#### 本文:
「うんこをしたら楽になる」はIBSの可能性大
がんや他の腸の病気がないことを確認し、ようやくIBSの診断となります。中には下痢の原因は豆腐サラダの食べ過ぎだったという患者さんもいました。
内視鏡や血液検査、便検査などでお腹に痛みが出るような異常がなかった場合、次のような基準をもとにIBSの診断を行います。
・少なくとも診断の6カ月以上前に症状が出現した。
・腹痛が直近3カ月間の中の1週間につき、少なくとも1日以上起こる。
・さらに下記の2項目以上の特徴を示す。
①排便によって症状がやわらぐ
②症状とともに排便の回数が変わる(増えたり減ったりする)
③症状とともに便の形状(外観)が変わる(軟らかくなったり硬くなったりする)
特に「排便によって症状がやわらぐ」のは、IBSの特徴的な症状です。他の腸の病気がある場合、排便があっても腹痛がおさまったりはしません。
ですから「お腹がぎゅーっと痛くなってトイレに駆け込み、うんこをしたら楽になる」という場合は、IBSである可能性が高いといえるでしょう。
IBSを悪化させる食べ物はある?

#### 表示一覧:

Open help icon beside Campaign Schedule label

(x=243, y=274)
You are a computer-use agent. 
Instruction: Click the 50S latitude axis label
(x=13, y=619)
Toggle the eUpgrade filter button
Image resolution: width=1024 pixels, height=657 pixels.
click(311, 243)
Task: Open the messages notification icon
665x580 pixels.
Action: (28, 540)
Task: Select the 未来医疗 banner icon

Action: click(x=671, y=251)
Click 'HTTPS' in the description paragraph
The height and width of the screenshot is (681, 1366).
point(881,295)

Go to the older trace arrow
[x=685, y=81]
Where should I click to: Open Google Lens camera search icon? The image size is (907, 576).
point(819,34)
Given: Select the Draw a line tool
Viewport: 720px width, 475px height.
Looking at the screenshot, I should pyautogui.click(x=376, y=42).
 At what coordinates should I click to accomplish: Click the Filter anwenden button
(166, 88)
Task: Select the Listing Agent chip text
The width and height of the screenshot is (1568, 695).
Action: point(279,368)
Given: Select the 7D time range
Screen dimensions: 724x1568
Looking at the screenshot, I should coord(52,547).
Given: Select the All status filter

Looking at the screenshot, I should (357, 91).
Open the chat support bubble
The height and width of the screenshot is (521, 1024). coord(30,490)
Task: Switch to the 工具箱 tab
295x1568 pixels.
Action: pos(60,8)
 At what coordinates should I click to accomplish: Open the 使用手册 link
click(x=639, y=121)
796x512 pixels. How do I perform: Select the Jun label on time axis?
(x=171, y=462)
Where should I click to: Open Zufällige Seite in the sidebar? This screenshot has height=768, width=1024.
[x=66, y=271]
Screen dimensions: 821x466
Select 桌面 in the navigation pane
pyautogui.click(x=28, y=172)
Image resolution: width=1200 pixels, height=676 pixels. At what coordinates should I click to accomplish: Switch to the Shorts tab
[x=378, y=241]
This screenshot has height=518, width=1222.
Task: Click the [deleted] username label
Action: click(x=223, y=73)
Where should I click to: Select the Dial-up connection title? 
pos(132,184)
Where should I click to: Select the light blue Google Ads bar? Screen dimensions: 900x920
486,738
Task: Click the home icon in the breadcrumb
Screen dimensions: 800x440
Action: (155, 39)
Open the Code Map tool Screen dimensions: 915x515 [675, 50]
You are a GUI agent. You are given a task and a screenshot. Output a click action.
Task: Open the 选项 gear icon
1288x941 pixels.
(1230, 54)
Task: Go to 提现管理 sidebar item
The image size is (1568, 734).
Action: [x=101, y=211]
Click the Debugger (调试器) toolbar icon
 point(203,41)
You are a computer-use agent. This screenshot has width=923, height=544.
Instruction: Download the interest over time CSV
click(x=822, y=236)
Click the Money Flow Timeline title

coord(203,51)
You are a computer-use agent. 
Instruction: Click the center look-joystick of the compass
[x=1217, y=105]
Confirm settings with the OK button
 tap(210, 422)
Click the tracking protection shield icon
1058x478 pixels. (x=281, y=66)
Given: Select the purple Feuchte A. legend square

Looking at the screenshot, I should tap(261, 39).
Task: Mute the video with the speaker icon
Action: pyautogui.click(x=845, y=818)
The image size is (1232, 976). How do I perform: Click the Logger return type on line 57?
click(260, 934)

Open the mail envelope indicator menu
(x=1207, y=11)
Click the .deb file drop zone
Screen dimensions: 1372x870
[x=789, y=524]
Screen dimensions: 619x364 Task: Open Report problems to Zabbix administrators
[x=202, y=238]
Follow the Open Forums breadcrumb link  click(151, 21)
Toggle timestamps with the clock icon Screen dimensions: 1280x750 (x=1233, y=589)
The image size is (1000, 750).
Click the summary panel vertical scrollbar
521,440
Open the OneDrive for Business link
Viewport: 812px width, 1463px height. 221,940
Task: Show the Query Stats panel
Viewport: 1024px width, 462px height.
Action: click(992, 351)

#### 解く問題:
1) 本文の診断基準で、症状は診断のどれくらい前までに出現している必要があるか。
2) 本文の「内視鏡や血液検査、便検査など」から「痛がおさまったりはしません。」までを、その語句も含めてそのまま書き写せ。

#### 課題の解答:
1) 少なくとも診断の6カ月以上前。

2)
内視鏡や血液検査、便検査などでお腹に痛みが出るような異常がなかった場合、次のような基準をもとにIBSの診断を行います。
・少なくとも診断の6カ月以上前に症状が出現した。
・腹痛が直近3カ月間の中の1週間につき、少なくとも1日以上起こる。
・さらに下記の2項目以上の特徴を示す。
①排便によって症状がやわらぐ
②症状とともに排便の回数が変わる(増えたり減ったりする)
③症状とともに便の形状(外観)が変わる(軟らかくなったり硬くなったりする)
特に「排便によって症状がやわらぐ」のは、IBSの特徴的な症状です。他の腸の病気がある場合、排便があっても腹痛がおさまったりはしません。